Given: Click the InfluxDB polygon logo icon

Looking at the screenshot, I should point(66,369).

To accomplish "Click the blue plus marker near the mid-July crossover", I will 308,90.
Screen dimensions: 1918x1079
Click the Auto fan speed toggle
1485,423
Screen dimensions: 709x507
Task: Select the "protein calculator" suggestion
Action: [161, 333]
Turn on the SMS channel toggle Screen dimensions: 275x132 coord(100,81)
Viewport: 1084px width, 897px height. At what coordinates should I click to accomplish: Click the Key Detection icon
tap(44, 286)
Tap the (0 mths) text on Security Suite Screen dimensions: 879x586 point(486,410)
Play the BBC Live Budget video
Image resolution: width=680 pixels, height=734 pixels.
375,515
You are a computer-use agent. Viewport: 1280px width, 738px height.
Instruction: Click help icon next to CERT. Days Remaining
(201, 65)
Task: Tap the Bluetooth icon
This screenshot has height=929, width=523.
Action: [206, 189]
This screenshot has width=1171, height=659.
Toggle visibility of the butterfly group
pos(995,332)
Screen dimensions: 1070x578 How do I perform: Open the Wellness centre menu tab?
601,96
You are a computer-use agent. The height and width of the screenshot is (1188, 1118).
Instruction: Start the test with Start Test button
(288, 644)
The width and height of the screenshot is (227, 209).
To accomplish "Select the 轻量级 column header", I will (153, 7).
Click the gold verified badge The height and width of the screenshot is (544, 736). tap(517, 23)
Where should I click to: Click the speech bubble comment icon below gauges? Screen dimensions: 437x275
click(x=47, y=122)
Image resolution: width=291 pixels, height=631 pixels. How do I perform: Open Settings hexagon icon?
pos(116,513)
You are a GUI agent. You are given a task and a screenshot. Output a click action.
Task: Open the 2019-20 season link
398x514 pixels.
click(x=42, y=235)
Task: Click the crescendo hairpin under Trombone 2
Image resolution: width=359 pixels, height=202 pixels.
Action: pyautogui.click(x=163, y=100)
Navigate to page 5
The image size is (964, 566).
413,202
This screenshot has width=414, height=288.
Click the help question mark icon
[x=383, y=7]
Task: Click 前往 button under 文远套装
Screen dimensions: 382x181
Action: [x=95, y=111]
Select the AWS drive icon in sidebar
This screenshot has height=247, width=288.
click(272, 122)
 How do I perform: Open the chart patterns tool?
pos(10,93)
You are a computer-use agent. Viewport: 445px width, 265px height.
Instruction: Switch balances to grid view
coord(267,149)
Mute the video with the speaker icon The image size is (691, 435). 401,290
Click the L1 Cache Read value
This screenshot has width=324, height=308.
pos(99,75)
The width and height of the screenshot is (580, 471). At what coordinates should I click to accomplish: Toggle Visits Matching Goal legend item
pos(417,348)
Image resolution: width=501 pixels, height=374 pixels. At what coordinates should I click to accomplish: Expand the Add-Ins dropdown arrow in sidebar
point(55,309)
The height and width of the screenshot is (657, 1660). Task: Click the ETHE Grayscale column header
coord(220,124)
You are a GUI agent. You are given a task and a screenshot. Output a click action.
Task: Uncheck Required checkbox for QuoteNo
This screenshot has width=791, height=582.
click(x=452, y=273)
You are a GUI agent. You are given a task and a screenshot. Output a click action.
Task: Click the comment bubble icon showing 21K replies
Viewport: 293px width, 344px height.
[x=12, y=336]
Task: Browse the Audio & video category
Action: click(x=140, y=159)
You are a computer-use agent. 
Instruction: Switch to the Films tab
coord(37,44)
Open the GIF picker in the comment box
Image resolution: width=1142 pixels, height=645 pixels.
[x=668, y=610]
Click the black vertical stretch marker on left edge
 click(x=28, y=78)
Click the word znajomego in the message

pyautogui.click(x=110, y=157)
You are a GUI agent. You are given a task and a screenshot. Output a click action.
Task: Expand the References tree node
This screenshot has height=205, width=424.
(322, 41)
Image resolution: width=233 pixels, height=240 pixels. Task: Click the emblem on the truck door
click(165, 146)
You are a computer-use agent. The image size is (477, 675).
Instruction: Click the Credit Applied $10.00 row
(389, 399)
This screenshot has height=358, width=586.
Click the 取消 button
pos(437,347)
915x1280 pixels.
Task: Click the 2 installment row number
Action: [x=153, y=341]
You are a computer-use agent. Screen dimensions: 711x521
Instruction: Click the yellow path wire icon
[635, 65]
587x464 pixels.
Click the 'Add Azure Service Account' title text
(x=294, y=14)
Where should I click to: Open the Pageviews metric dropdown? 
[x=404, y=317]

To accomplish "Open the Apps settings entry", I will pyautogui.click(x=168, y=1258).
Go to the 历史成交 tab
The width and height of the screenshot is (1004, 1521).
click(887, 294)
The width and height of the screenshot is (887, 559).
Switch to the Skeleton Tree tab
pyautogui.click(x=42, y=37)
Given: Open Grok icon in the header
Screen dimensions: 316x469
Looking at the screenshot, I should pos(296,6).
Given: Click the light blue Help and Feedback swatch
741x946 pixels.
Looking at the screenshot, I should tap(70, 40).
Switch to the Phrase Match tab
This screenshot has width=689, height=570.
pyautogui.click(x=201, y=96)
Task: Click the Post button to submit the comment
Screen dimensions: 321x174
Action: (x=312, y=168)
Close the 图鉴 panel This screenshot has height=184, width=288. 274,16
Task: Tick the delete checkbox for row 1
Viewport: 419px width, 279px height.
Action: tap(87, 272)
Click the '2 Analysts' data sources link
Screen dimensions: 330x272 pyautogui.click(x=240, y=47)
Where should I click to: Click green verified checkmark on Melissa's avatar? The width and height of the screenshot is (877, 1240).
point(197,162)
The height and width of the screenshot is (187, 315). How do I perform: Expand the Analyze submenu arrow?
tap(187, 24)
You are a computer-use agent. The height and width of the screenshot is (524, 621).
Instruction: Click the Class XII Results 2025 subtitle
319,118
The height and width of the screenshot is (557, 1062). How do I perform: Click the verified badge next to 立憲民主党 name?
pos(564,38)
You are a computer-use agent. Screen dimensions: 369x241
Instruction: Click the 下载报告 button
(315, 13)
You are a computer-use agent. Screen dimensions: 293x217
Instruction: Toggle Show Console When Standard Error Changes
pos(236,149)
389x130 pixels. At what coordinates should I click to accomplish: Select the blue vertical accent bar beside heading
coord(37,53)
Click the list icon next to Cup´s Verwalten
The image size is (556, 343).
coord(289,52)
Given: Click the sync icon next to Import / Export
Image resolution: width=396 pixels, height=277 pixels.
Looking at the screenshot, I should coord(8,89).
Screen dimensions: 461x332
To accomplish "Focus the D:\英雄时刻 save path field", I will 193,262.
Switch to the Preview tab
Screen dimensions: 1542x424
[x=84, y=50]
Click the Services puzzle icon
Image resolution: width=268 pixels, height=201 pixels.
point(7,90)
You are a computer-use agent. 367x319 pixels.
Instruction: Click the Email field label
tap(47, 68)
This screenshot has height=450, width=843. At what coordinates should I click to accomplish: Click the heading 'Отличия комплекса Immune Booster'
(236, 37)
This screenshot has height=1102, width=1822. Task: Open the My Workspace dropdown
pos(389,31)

───

● WHAT TO WORK ON: Each entry above should be restated exactly as supplied.

● PROBLEM SOLUTION:
Given: Click the InfluxDB polygon logo icon

Looking at the screenshot, I should point(66,369).

To accomplish "Click the blue plus marker near the mid-July crossover", I will 308,90.
Screen dimensions: 1918x1079
Click the Auto fan speed toggle
1485,423
Screen dimensions: 709x507
Task: Select the "protein calculator" suggestion
Action: [161, 333]
Turn on the SMS channel toggle Screen dimensions: 275x132 coord(100,81)
Viewport: 1084px width, 897px height. At what coordinates should I click to accomplish: Click the Key Detection icon
tap(44, 286)
Tap the (0 mths) text on Security Suite Screen dimensions: 879x586 point(486,410)
Play the BBC Live Budget video
Image resolution: width=680 pixels, height=734 pixels.
375,515
You are a computer-use agent. Viewport: 1280px width, 738px height.
Instruction: Click help icon next to CERT. Days Remaining
(201, 65)
Task: Tap the Bluetooth icon
This screenshot has height=929, width=523.
Action: [206, 189]
This screenshot has width=1171, height=659.
Toggle visibility of the butterfly group
pos(995,332)
Screen dimensions: 1070x578 How do I perform: Open the Wellness centre menu tab?
601,96
You are a computer-use agent. The height and width of the screenshot is (1188, 1118).
Instruction: Start the test with Start Test button
(288, 644)
The width and height of the screenshot is (227, 209).
To accomplish "Select the 轻量级 column header", I will (153, 7).
Click the gold verified badge The height and width of the screenshot is (544, 736). tap(517, 23)
Where should I click to: Click the speech bubble comment icon below gauges? Screen dimensions: 437x275
click(x=47, y=122)
Image resolution: width=291 pixels, height=631 pixels. How do I perform: Open Settings hexagon icon?
pos(116,513)
You are a GUI agent. You are given a task and a screenshot. Output a click action.
Task: Open the 2019-20 season link
398x514 pixels.
click(x=42, y=235)
Task: Click the crescendo hairpin under Trombone 2
Image resolution: width=359 pixels, height=202 pixels.
Action: pyautogui.click(x=163, y=100)
Navigate to page 5
The image size is (964, 566).
413,202
This screenshot has width=414, height=288.
Click the help question mark icon
[x=383, y=7]
Task: Click 前往 button under 文远套装
Screen dimensions: 382x181
Action: [x=95, y=111]
Select the AWS drive icon in sidebar
This screenshot has height=247, width=288.
click(272, 122)
 How do I perform: Open the chart patterns tool?
pos(10,93)
You are a computer-use agent. Viewport: 445px width, 265px height.
Instruction: Switch balances to grid view
coord(267,149)
Mute the video with the speaker icon The image size is (691, 435). 401,290
Click the L1 Cache Read value
This screenshot has width=324, height=308.
pos(99,75)
The width and height of the screenshot is (580, 471). At what coordinates should I click to accomplish: Toggle Visits Matching Goal legend item
pos(417,348)
Image resolution: width=501 pixels, height=374 pixels. At what coordinates should I click to accomplish: Expand the Add-Ins dropdown arrow in sidebar
point(55,309)
The height and width of the screenshot is (657, 1660). Task: Click the ETHE Grayscale column header
coord(220,124)
You are a GUI agent. You are given a task and a screenshot. Output a click action.
Task: Uncheck Required checkbox for QuoteNo
This screenshot has width=791, height=582.
click(x=452, y=273)
You are a GUI agent. You are given a task and a screenshot. Output a click action.
Task: Click the comment bubble icon showing 21K replies
Viewport: 293px width, 344px height.
[x=12, y=336]
Task: Browse the Audio & video category
Action: click(x=140, y=159)
You are a computer-use agent. 
Instruction: Switch to the Films tab
coord(37,44)
Open the GIF picker in the comment box
Image resolution: width=1142 pixels, height=645 pixels.
[x=668, y=610]
Click the black vertical stretch marker on left edge
 click(x=28, y=78)
Click the word znajomego in the message

pyautogui.click(x=110, y=157)
You are a GUI agent. You are given a task and a screenshot. Output a click action.
Task: Expand the References tree node
This screenshot has height=205, width=424.
(322, 41)
Image resolution: width=233 pixels, height=240 pixels. Task: Click the emblem on the truck door
click(165, 146)
You are a computer-use agent. The image size is (477, 675).
Instruction: Click the Credit Applied $10.00 row
(389, 399)
This screenshot has height=358, width=586.
Click the 取消 button
pos(437,347)
915x1280 pixels.
Task: Click the 2 installment row number
Action: [x=153, y=341]
You are a computer-use agent. Screen dimensions: 711x521
Instruction: Click the yellow path wire icon
[635, 65]
587x464 pixels.
Click the 'Add Azure Service Account' title text
(x=294, y=14)
Where should I click to: Open the Pageviews metric dropdown? 
[x=404, y=317]

To accomplish "Open the Apps settings entry", I will pyautogui.click(x=168, y=1258).
Go to the 历史成交 tab
The width and height of the screenshot is (1004, 1521).
click(887, 294)
The width and height of the screenshot is (887, 559).
Switch to the Skeleton Tree tab
pyautogui.click(x=42, y=37)
Given: Open Grok icon in the header
Screen dimensions: 316x469
Looking at the screenshot, I should pos(296,6).
Given: Click the light blue Help and Feedback swatch
741x946 pixels.
Looking at the screenshot, I should tap(70, 40).
Switch to the Phrase Match tab
This screenshot has width=689, height=570.
pyautogui.click(x=201, y=96)
Task: Click the Post button to submit the comment
Screen dimensions: 321x174
Action: (x=312, y=168)
Close the 图鉴 panel This screenshot has height=184, width=288. 274,16
Task: Tick the delete checkbox for row 1
Viewport: 419px width, 279px height.
Action: tap(87, 272)
Click the '2 Analysts' data sources link
Screen dimensions: 330x272 pyautogui.click(x=240, y=47)
Where should I click to: Click green verified checkmark on Melissa's avatar? The width and height of the screenshot is (877, 1240).
point(197,162)
The height and width of the screenshot is (187, 315). How do I perform: Expand the Analyze submenu arrow?
tap(187, 24)
You are a computer-use agent. The height and width of the screenshot is (524, 621).
Instruction: Click the Class XII Results 2025 subtitle
319,118
The height and width of the screenshot is (557, 1062). How do I perform: Click the verified badge next to 立憲民主党 name?
pos(564,38)
You are a computer-use agent. Screen dimensions: 369x241
Instruction: Click the 下载报告 button
(315, 13)
You are a computer-use agent. Screen dimensions: 293x217
Instruction: Toggle Show Console When Standard Error Changes
pos(236,149)
389x130 pixels. At what coordinates should I click to accomplish: Select the blue vertical accent bar beside heading
coord(37,53)
Click the list icon next to Cup´s Verwalten
The image size is (556, 343).
coord(289,52)
Given: Click the sync icon next to Import / Export
Image resolution: width=396 pixels, height=277 pixels.
Looking at the screenshot, I should coord(8,89).
Screen dimensions: 461x332
To accomplish "Focus the D:\英雄时刻 save path field", I will 193,262.
Switch to the Preview tab
Screen dimensions: 1542x424
[x=84, y=50]
Click the Services puzzle icon
Image resolution: width=268 pixels, height=201 pixels.
point(7,90)
You are a computer-use agent. 367x319 pixels.
Instruction: Click the Email field label
tap(47, 68)
This screenshot has height=450, width=843. At what coordinates should I click to accomplish: Click the heading 'Отличия комплекса Immune Booster'
(236, 37)
This screenshot has height=1102, width=1822. Task: Open the My Workspace dropdown
pos(389,31)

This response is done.